● What you need to do: Every single entry must be reproduced precisely.

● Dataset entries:
%%

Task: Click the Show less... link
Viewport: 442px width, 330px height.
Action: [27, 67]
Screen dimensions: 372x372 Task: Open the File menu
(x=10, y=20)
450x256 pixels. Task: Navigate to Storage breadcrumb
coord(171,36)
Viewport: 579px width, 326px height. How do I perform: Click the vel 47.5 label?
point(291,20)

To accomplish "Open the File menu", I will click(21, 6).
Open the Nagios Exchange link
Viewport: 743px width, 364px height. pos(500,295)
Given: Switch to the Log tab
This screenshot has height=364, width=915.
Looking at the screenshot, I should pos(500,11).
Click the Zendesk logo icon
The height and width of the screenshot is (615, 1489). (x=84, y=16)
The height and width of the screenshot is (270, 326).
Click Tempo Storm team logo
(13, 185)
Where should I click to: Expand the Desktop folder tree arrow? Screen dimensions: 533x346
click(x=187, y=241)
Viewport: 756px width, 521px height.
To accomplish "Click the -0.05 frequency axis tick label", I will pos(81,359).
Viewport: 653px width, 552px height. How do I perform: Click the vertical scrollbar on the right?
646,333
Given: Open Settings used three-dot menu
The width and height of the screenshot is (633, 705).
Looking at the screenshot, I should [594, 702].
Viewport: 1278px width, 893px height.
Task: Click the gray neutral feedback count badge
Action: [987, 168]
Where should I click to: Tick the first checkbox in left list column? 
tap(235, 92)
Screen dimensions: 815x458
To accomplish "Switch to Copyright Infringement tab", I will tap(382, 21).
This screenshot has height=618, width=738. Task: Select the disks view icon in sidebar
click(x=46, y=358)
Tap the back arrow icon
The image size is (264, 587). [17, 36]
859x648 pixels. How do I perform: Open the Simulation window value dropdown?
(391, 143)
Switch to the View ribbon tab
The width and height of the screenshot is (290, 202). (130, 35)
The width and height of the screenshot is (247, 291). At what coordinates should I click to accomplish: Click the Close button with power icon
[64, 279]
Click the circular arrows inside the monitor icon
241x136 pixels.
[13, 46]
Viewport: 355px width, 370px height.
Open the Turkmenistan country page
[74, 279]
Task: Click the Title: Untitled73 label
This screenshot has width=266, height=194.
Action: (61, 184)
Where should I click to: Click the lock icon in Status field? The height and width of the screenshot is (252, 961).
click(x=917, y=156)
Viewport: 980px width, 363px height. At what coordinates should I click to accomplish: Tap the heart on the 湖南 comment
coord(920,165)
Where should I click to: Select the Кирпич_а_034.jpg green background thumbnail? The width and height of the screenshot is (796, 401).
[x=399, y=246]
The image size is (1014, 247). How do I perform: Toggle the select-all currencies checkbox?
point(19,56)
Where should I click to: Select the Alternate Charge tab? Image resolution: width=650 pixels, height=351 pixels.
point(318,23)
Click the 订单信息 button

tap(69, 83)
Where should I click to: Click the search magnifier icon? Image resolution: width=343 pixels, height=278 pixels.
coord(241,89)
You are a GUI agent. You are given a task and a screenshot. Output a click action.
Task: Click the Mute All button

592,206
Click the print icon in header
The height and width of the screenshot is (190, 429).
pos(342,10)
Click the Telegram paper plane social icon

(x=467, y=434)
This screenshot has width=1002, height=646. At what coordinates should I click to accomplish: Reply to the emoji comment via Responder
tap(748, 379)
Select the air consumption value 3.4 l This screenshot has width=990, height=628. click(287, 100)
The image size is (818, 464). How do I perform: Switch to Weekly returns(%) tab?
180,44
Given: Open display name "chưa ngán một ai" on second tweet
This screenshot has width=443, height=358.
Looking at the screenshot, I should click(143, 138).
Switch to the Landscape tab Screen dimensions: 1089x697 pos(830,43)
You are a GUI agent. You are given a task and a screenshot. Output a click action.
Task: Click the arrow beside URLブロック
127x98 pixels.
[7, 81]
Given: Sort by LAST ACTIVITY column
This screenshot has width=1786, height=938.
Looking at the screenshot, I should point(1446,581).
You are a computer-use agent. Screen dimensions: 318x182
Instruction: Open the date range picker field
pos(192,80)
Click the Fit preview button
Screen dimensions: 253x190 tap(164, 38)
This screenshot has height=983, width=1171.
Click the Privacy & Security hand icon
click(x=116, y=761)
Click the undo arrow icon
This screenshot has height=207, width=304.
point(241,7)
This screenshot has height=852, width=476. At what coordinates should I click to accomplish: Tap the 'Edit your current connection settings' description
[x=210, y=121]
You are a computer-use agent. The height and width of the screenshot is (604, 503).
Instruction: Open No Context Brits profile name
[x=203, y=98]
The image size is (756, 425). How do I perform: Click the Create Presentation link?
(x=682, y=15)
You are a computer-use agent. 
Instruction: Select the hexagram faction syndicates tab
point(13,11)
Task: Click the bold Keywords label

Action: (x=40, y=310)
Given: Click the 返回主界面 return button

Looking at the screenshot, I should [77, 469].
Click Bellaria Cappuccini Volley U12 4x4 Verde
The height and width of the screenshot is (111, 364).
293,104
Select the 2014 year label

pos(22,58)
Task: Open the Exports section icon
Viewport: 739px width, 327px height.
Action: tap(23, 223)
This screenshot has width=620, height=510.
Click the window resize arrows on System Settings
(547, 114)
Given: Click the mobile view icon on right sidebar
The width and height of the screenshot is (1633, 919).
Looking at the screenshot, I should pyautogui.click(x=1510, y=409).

%%

● Answer space:
Task: Click the Show less... link
Viewport: 442px width, 330px height.
Action: [27, 67]
Screen dimensions: 372x372 Task: Open the File menu
(x=10, y=20)
450x256 pixels. Task: Navigate to Storage breadcrumb
coord(171,36)
Viewport: 579px width, 326px height. How do I perform: Click the vel 47.5 label?
point(291,20)

To accomplish "Open the File menu", I will click(21, 6).
Open the Nagios Exchange link
Viewport: 743px width, 364px height. pos(500,295)
Given: Switch to the Log tab
This screenshot has height=364, width=915.
Looking at the screenshot, I should pos(500,11).
Click the Zendesk logo icon
The height and width of the screenshot is (615, 1489). (x=84, y=16)
The height and width of the screenshot is (270, 326).
Click Tempo Storm team logo
(13, 185)
Where should I click to: Expand the Desktop folder tree arrow? Screen dimensions: 533x346
click(x=187, y=241)
Viewport: 756px width, 521px height.
To accomplish "Click the -0.05 frequency axis tick label", I will pos(81,359).
Viewport: 653px width, 552px height. How do I perform: Click the vertical scrollbar on the right?
646,333
Given: Open Settings used three-dot menu
The width and height of the screenshot is (633, 705).
Looking at the screenshot, I should [594, 702].
Viewport: 1278px width, 893px height.
Task: Click the gray neutral feedback count badge
Action: [987, 168]
Where should I click to: Tick the first checkbox in left list column? 
tap(235, 92)
Screen dimensions: 815x458
To accomplish "Switch to Copyright Infringement tab", I will tap(382, 21).
This screenshot has height=618, width=738. Task: Select the disks view icon in sidebar
click(x=46, y=358)
Tap the back arrow icon
The image size is (264, 587). [17, 36]
859x648 pixels. How do I perform: Open the Simulation window value dropdown?
(391, 143)
Switch to the View ribbon tab
The width and height of the screenshot is (290, 202). (130, 35)
The width and height of the screenshot is (247, 291). At what coordinates should I click to accomplish: Click the Close button with power icon
[64, 279]
Click the circular arrows inside the monitor icon
241x136 pixels.
[13, 46]
Viewport: 355px width, 370px height.
Open the Turkmenistan country page
[74, 279]
Task: Click the Title: Untitled73 label
This screenshot has width=266, height=194.
Action: (61, 184)
Where should I click to: Click the lock icon in Status field? The height and width of the screenshot is (252, 961).
click(x=917, y=156)
Viewport: 980px width, 363px height. At what coordinates should I click to accomplish: Tap the heart on the 湖南 comment
coord(920,165)
Where should I click to: Select the Кирпич_а_034.jpg green background thumbnail? The width and height of the screenshot is (796, 401).
[x=399, y=246]
The image size is (1014, 247). How do I perform: Toggle the select-all currencies checkbox?
point(19,56)
Where should I click to: Select the Alternate Charge tab? Image resolution: width=650 pixels, height=351 pixels.
point(318,23)
Click the 订单信息 button

tap(69, 83)
Where should I click to: Click the search magnifier icon? Image resolution: width=343 pixels, height=278 pixels.
coord(241,89)
You are a GUI agent. You are given a task and a screenshot. Output a click action.
Task: Click the Mute All button

592,206
Click the print icon in header
The height and width of the screenshot is (190, 429).
pos(342,10)
Click the Telegram paper plane social icon

(x=467, y=434)
This screenshot has width=1002, height=646. At what coordinates should I click to accomplish: Reply to the emoji comment via Responder
tap(748, 379)
Select the air consumption value 3.4 l This screenshot has width=990, height=628. click(287, 100)
The image size is (818, 464). How do I perform: Switch to Weekly returns(%) tab?
180,44
Given: Open display name "chưa ngán một ai" on second tweet
This screenshot has width=443, height=358.
Looking at the screenshot, I should click(143, 138).
Switch to the Landscape tab Screen dimensions: 1089x697 pos(830,43)
You are a GUI agent. You are given a task and a screenshot. Output a click action.
Task: Click the arrow beside URLブロック
127x98 pixels.
[7, 81]
Given: Sort by LAST ACTIVITY column
This screenshot has width=1786, height=938.
Looking at the screenshot, I should point(1446,581).
You are a computer-use agent. Screen dimensions: 318x182
Instruction: Open the date range picker field
pos(192,80)
Click the Fit preview button
Screen dimensions: 253x190 tap(164, 38)
This screenshot has height=983, width=1171.
Click the Privacy & Security hand icon
click(x=116, y=761)
Click the undo arrow icon
This screenshot has height=207, width=304.
point(241,7)
This screenshot has height=852, width=476. At what coordinates should I click to accomplish: Tap the 'Edit your current connection settings' description
[x=210, y=121]
You are a computer-use agent. The height and width of the screenshot is (604, 503).
Instruction: Open No Context Brits profile name
[x=203, y=98]
The image size is (756, 425). How do I perform: Click the Create Presentation link?
(x=682, y=15)
You are a computer-use agent. 
Instruction: Select the hexagram faction syndicates tab
point(13,11)
Task: Click the bold Keywords label

Action: (x=40, y=310)
Given: Click the 返回主界面 return button

Looking at the screenshot, I should [77, 469].
Click Bellaria Cappuccini Volley U12 4x4 Verde
The height and width of the screenshot is (111, 364).
293,104
Select the 2014 year label

pos(22,58)
Task: Open the Exports section icon
Viewport: 739px width, 327px height.
Action: tap(23, 223)
This screenshot has width=620, height=510.
Click the window resize arrows on System Settings
(547, 114)
Given: Click the mobile view icon on right sidebar
The width and height of the screenshot is (1633, 919).
Looking at the screenshot, I should pyautogui.click(x=1510, y=409).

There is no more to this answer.